The Universe may be expanding up to 9% faster than previously thought.
This new assessment comes from the Hubble Space Telescope, which has significantly refined the rate at which nearby galaxies are observed to be moving away from each other.
It reinforces the tension between what we see happening locally and what we would expect from the conditions that existed in the early cosmos.
These have implied a much more sedate trajectory for the recession.
"To be honest, with this latest measurement we've really gone beyond what we might call 'tension'; we're missing something in our understanding of the cosmos," the Nobel Laureate told BBC News.
The issue at hand is the so-called Hubble Constant - the value used by astronomers to describe the current expansion.
It is a critical number because it helps us gauge the size and age of the Universe.
One way to pin down this value is to measure the distance and velocities of a large number of stars in a good sample of galaxies.
These are the cepheid variables - pulsating stars that puff up and deflate in a very regular fashion; and a group of exploding objects referred to as a Type 1a supernovae.
Both shine with a known power output, and so by comparing this quantity with their apparent brightness on the sky, it is possible to figure out their separation from Earth and thus, also, the distance to the galaxies that host them.

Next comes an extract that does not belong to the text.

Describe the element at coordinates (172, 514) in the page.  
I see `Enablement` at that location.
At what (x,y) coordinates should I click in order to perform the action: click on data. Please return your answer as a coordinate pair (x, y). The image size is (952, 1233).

Some 2,400 cepheids in 19 nearby galaxies were used in the survey, and these helped calibrate roughly 300 Type 1a supernovae, whose particular properties enabled the team to probe a slightly deeper volume of space.
The work gives a number for the Hubble Constant of 73.24 kilometres per second per megaparsec (a megaparsec is 3.26 million light-years). Or put another way - the expansion increases by 73.24km/second for every 3.26 million light-years we look further out into space.
It means basically that the distance between cosmic objects will double in another 9.8 billion years.
This is the third iteration of the project led by Dr Riess and has an uncertainty of just 2.4%.
But there is another way to determine the constant, and that is to look at the expansion shortly after the Big Bang and to use what we know about the contents and the physics at work in the Universe to predict a modern value of the expansion.
This has been done using data acquired by the Planck space telescope, which earlier this decade made the most detailed ever observations of the oldest light in the Universe.
Its Hubble Constant value was 66.53km/s per megaparsec.
The disagreement with Dr Riess's number is more than just a minor inconvenience. When using the Hubble Constant to calculate the time from the Big Bang, the offset equates to a difference of a few hundred million years in the near-14-billion-year age of the Universe.
The STScI scientist says the resolution is likely to be found in a better understanding of the "dark" components of the cosmos.
These include the unseen matter in galaxies (dark matter), and the vacuum energy (dark energy) postulated to be driving an acceleration in the expansion.
The gap could also be plugged by the existence of another, but hitherto undetected, particle.
The often-hypothesised fourth type, or flavour, of neutrino would fit the bill.
"This would change the balance of energy in the Universe and it would speed it up," Dr Riess said.
Answers will surely come from the new space telescopes and particle detectors due to enter service in the next few years, he added.